══ Document passage

On the other hand, D contains \((7L^2)^d\) vertices, hence there are at most \((7L^2)^{dL}\) possible subsets of D of cardinality L. A union bound over the \(2\left\lceil \varepsilon L^{\alpha } \right\rceil +1\) possible values of k and the subsets of D of cardinality L implies that

$$\begin{aligned} {\mathbb {P}}[\text {Conf}(h,\varepsilon ,B)]\le \left( 2\left\lceil \varepsilon L^{\alpha } \right\rceil +1 \right) (7L^2)^{dL} (h_2-h_1)^{\frac{L}{2d+1}}. \end{aligned}$$

By our choice of \(\alpha \),

$$\begin{aligned} \left( 2\left\lceil \varepsilon L^{\alpha } \right\rceil +1 \right) (7L^2)^{dL}(h_2-h_1)^{\frac{L}{2d+1}}&=\exp \left\{ 2dL\log (L)+\frac{-\alpha }{2d+1}L\log (L)+O(L)\right\} \\&= \exp \left\{ -L\log (L)+O(L)\right\} . \end{aligned}$$

This completes the proof. \(\square \)

6 Decay of Very-Badness

In this section, we will prove Proposition 3.5. First, we need to express the event that B is \((\psi ,h,\varepsilon )\)-very-bad in terms of \(\varphi \) and \(\xi \).

We say that a box B is \((\varphi ,h,\varepsilon )\)-very-good if for every function \(g:{\overline{D}}\rightarrow {{\mathbb {R}}}\) which is harmonic in D and \(|g(x)|<\varepsilon \) for all \(x\in D\), the following happen:

  • for every \(B'\) which is either B or some neighbour of B, \(\{\varphi +g\ge h\}\cap B'\) contains a dense cluster,

  • for every neighbour \(B''\) of B and every pair of dense clusters of \(\{\varphi +g\ge h\}\cap B\) and \(\{\varphi +g\ge h\}\cap B''\), respectively, there is a path in \(\{\varphi +g\ge h\}\cap D\) visiting both dense clusters.

If B is not \((\varphi ,h,\varepsilon )\)-very-good, we will call it \((\varphi ,h,\varepsilon )\)-very-bad.

We shall now introduce another event that will be used to handle the non-uniqueness of a dense cluster. We define \(H(h,\varepsilon ,B)\) to be the event that there are

  • a function \(g:{\overline{D}}\rightarrow {{\mathbb {R}}}\) which is harmonic in D and \(|g(x)|<\varepsilon \) for all \(x\in D\), and

  • a pair \(\mathcal {C}_1,\mathcal {C}_2\) of clusters of \(\{\varphi +g\ge h\}\cap U\) of diameter at least L/5,

for which there is no path in \(\{\varphi +g\ge h\}\cap D\) connecting \(\mathcal {C}_1\) with \(\mathcal {C}_2\). It is not hard to see that if \(H(h,\varepsilon ,B)\) happens and B is \((\xi ,\delta )\)-good for some \(\delta >0\), then B is \((\psi ,h,\varepsilon +\delta )\)-bad.

════
══ Provided material

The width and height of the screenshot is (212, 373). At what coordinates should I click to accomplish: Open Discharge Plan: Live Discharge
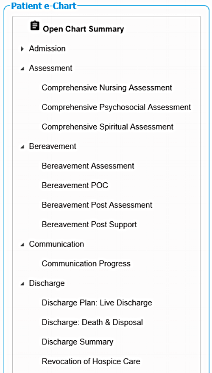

════

Stated goal 1: In the proof excerpt, rewrite the paragraph beginning "We say that a box B is" as a brief bulleted list that keeps its main facts.
Stated goal 2:
Answer these questions from the proof excerpt:
(a) How many vertices does D contain?
(b) Which proposition is proved in the section titled "Decay of Very-Badness"?
(c) What minimum diameter must the clusters 𝒞₁ and 𝒞₂ have in the definition of H(h, ε, B)?
Stated goal 3: Reproduce the part of the proof excerpt starting with "We shall now" and going on through "is \((\psi ,h,\varepsilon +\delta )\)-bad.", replacing "non-uniqueness" with "lack of uniqueness".

Result 1:
- A box B is (φ, h, ε)-very-good when two conditions hold for every function g: D̄ → ℝ that is harmonic in D and satisfies |g(x)| < ε for all x ∈ D.
- First condition: for B itself and for each neighbor of B, the intersection of {φ + g ≥ h} with that box contains a dense cluster.
- Second condition: for every neighbor B'' of B, every pair made of a dense cluster of {φ + g ≥ h} ∩ B and a dense cluster of {φ + g ≥ h} ∩ B'' is visited by a single path in {φ + g ≥ h} ∩ D.

Result 2:
(a) (7L²)^d vertices.
(b) Proposition 3.5.
(c) L/5.

Result 3:
We shall now introduce another event that will be used to handle the lack of uniqueness of a dense cluster. We define \(H(h,\varepsilon ,B)\) to be the event that there are

  • a function \(g:{\overline{D}}\rightarrow {{\mathbb {R}}}\) which is harmonic in D and \(|g(x)|<\varepsilon \) for all \(x\in D\), and

  • a pair \(\mathcal {C}_1,\mathcal {C}_2\) of clusters of \(\{\varphi +g\ge h\}\cap U\) of diameter at least L/5,

for which there is no path in \(\{\varphi +g\ge h\}\cap D\) connecting \(\mathcal {C}_1\) with \(\mathcal {C}_2\). It is not hard to see that if \(H(h,\varepsilon ,B)\) happens and B is \((\xi ,\delta )\)-good for some \(\delta >0\), then B is \((\psi ,h,\varepsilon +\delta )\)-bad.